ÉDUCATION : La rentrée scolaire fixée au 15 septembre 2025 suscite des réactions vives

Le ministère de l’Enseignement pré-universitaire et de l’Alphabétisation a annoncé la réouverture des classes pour le 15 septembre 2025, marquant ainsi le début de l’année scolaire 2025-2026. Une décision qui ne fait pas l’unanimité, aussi bien chez certains acteurs du système éducatif que parmi les citoyens.

Le secrétaire général du SLECG, Aboubacar Soumah, qualifie cette mesure d’« unilatérale ». Selon lui, elle traduit un manque de respect vis-à-vis du calendrier scolaire, notamment avec des vacances écourtées pour les élèves et les enseignants.

Des parents d’élèves expriment également leurs inquiétudes. Alhassane Soumah, citoyen de Kiriah, dans la sous-préfecture de Wonkifong, se dit pris au dépourvu.

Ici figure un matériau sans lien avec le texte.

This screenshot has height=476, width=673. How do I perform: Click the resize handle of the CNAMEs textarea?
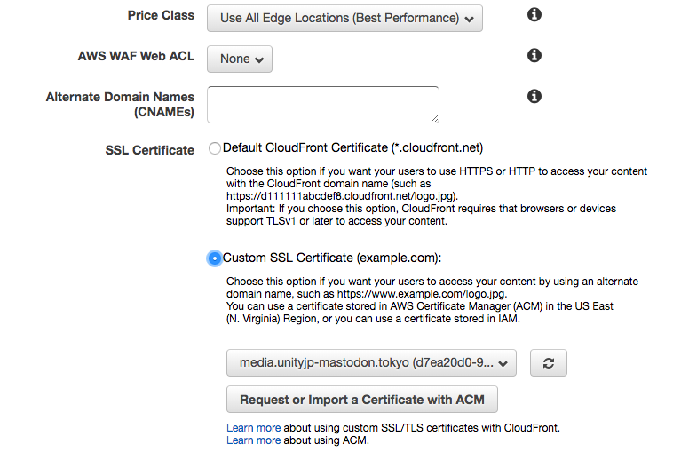434,117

« J’ai appris la nouvelle à la radio. Mais nous traversons une période difficile où l’argent se fait rare. J’ai cinq enfants à scolariser – deux au collège, deux au lycée et un à l’élémentaire. Franchement, je ne pourrai pas les envoyer en classe dès le 15 septembre », confie-t-il.

Même son de cloche chez Ibrahim Diakité, rencontré dans la périphérie de Coyah.

« Cette date du 15 septembre est comme une corde au cou pour nous, parents d’élèves. Nous allons nous battre pour être prêts, mais ce ne sera pas facile », affirme-t-il.

Du côté des enseignants, les critiques ne manquent pas non plus. L’un d’eux, qui a requis l’anonymat, dénonce le manque de considération du ministère envers les enseignants guinéens.

« Nous sommes aussi des parents d’élèves. Fixer la rentrée au 15 septembre est une mauvaise idée, car elle intervient loin des périodes de paie. Le plus grand problème reste le manque d’enseignants en situation de classe. J’enseigne depuis plus de vingt ans au même poste et j’ai demandé sept fois ma mutation, sans succès. On m’a même réclamé de l’argent pour obtenir ce qui est pourtant un droit. Dans ces conditions, comment voulez-vous qu’on s’investisse pleinement ? », s’interroge-t-il.